-- START Recorded data --

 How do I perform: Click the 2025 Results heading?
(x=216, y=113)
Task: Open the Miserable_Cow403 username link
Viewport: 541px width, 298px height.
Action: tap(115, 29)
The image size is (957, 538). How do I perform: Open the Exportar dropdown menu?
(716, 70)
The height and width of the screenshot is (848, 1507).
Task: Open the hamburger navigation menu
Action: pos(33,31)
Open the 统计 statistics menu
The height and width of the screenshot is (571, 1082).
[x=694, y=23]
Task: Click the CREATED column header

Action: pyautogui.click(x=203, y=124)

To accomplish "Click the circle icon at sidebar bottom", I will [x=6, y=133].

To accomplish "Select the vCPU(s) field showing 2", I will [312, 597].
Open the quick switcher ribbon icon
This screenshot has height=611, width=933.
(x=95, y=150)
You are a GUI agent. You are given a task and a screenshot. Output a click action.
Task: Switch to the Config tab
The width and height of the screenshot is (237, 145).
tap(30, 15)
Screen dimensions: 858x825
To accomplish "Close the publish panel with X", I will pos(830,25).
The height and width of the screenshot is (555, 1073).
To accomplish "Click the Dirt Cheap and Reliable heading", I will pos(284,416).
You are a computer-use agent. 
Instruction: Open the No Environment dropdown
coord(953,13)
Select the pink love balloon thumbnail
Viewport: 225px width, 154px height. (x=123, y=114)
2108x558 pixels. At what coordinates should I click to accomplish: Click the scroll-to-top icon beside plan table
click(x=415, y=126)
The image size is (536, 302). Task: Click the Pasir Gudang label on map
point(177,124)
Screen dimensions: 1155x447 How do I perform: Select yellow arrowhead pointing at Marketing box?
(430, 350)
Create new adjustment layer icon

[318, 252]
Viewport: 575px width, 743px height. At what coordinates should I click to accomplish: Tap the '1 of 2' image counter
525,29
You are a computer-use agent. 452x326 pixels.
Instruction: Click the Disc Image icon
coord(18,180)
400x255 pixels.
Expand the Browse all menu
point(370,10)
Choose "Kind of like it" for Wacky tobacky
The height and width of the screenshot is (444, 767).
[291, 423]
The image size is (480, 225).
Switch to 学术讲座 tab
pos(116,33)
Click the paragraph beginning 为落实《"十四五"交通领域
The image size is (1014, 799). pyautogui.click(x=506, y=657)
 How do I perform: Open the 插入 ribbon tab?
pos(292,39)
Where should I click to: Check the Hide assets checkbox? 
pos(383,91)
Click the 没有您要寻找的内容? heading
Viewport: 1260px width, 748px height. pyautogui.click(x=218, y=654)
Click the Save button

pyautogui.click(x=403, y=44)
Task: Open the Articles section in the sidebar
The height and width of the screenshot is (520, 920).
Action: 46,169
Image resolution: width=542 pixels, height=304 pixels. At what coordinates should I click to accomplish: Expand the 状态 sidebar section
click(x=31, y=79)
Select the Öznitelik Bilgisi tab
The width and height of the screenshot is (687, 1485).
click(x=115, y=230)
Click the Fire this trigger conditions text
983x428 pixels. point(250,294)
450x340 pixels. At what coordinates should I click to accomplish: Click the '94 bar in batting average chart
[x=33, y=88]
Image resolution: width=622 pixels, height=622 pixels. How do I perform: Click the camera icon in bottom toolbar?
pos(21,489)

-- END Recorded data --

• **Work to be completed**:
From the records above, copy every line that contains the string "size". Matching is case-sensitive.

• **Result**:
The image size is (957, 538). How do I perform: Open the Exportar dropdown menu?
The image size is (536, 302). Task: Click the Pasir Gudang label on map
The image size is (480, 225).
The image size is (1014, 799). pyautogui.click(x=506, y=657)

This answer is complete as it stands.